Rescale the records from the line with "You are a computer-use agent. Screen dimensions: 1806x964" up to and including the line with "Click the output", and give only those lines. Reproduce every line with its requests. Multiply each click coordinate in the answers by 1.4 and round to a whole number, with halves rounded up.
[start]
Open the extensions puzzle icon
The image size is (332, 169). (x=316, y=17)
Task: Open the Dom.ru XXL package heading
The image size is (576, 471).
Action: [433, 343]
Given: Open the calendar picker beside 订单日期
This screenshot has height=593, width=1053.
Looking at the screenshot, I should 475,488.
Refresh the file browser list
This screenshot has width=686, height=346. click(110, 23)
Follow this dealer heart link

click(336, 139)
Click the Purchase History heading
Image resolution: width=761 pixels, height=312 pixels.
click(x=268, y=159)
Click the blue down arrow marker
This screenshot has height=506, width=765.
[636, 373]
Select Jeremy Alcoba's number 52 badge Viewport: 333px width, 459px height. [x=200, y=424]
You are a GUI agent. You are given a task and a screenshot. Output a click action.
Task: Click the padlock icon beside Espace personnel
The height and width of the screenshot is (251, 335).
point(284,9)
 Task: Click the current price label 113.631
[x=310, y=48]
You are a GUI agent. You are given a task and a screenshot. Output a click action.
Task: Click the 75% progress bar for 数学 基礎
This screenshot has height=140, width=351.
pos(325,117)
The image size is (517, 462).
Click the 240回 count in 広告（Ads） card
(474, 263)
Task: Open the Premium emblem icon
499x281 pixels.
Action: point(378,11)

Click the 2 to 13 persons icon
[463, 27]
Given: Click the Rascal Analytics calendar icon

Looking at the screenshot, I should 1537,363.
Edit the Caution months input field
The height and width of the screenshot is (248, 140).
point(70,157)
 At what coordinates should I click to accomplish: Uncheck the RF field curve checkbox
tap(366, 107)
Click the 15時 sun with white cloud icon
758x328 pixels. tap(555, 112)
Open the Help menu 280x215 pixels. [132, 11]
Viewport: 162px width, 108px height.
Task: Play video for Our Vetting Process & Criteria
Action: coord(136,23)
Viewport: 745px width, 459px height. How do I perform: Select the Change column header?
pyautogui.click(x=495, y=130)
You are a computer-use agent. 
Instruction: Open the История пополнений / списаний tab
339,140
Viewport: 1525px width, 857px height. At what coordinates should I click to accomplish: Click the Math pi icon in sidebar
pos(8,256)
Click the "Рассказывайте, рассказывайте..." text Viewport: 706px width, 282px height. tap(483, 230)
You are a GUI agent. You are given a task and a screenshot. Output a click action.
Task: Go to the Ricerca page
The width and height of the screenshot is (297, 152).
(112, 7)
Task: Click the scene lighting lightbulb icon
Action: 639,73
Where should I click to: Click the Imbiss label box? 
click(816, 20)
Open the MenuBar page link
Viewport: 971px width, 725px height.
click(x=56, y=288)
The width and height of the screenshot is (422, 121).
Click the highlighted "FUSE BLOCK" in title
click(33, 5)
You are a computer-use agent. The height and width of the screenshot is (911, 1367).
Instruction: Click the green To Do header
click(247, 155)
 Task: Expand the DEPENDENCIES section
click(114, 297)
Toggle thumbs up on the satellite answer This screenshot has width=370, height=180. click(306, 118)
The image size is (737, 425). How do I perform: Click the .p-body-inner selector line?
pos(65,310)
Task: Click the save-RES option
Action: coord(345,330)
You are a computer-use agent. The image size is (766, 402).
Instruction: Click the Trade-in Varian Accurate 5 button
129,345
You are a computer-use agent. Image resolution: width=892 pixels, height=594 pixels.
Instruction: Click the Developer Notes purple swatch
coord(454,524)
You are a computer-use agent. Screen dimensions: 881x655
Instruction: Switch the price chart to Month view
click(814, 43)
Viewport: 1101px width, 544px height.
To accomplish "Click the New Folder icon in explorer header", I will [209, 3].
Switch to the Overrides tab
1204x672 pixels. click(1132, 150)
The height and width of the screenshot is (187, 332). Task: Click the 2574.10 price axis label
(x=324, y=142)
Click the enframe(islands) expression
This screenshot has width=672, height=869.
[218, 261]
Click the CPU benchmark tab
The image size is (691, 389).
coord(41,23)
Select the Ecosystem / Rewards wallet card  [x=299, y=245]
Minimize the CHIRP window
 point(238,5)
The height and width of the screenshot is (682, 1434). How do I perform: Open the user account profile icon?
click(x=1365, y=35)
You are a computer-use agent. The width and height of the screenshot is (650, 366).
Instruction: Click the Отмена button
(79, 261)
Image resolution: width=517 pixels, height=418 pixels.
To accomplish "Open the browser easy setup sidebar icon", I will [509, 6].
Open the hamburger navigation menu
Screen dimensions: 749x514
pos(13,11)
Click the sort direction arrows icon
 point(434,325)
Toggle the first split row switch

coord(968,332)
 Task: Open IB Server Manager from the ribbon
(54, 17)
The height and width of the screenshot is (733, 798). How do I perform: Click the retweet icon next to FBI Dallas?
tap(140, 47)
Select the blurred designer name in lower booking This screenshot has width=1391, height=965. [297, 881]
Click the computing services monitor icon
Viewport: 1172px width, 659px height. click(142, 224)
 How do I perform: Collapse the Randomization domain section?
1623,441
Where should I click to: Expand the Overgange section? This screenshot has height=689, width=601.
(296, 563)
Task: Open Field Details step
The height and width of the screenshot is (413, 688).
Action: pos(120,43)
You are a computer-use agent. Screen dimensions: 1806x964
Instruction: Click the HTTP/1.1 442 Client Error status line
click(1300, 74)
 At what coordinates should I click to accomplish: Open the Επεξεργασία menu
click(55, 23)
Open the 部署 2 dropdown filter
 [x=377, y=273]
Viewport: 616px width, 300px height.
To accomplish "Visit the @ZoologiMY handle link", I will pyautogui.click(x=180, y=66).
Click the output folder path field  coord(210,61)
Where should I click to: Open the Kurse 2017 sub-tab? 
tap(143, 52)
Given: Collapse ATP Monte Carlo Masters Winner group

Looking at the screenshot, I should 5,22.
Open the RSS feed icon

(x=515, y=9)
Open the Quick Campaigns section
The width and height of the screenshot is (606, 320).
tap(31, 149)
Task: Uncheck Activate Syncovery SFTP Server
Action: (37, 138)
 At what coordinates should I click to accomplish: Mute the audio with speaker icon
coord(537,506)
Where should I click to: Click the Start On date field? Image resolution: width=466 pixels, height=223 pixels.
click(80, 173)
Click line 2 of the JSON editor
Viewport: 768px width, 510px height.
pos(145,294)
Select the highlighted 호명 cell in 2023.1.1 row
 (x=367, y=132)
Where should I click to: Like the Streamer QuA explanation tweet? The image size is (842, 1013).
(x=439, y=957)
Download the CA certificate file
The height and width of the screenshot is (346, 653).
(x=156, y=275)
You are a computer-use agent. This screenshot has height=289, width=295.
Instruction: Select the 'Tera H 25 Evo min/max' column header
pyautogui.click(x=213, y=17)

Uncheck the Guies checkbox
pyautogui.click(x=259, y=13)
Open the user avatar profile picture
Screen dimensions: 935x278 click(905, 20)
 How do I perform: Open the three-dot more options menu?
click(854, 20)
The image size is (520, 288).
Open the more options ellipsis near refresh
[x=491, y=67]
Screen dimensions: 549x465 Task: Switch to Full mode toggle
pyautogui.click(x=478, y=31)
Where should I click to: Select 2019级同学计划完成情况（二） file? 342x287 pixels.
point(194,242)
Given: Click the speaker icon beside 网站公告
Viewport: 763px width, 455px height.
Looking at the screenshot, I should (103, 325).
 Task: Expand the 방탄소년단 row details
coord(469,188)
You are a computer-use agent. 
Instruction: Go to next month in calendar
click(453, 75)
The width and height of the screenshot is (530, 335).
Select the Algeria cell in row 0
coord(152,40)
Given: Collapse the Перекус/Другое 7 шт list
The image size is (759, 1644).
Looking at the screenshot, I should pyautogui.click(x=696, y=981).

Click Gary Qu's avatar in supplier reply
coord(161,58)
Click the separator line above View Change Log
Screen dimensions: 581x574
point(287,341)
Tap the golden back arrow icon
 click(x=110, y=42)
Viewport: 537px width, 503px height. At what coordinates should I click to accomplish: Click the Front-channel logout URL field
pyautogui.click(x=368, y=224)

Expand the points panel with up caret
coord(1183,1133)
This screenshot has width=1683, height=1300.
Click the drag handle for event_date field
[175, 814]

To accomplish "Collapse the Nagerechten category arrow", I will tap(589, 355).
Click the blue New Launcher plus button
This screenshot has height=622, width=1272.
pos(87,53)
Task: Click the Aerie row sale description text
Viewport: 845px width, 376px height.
[end]
- TASK RESPONSE -
You are a computer-use agent. Screen dimensions: 1806x964
Instruction: Click the HTTP/1.1 442 Client Error status line
click(1820, 104)
 At what coordinates should I click to accomplish: Open the Επεξεργασία menu
click(77, 32)
Open the 部署 2 dropdown filter
 [x=528, y=382]
Viewport: 616px width, 300px height.
To accomplish "Visit the @ZoologiMY handle link", I will pyautogui.click(x=252, y=92).
Click the output folder path field  coord(294,85)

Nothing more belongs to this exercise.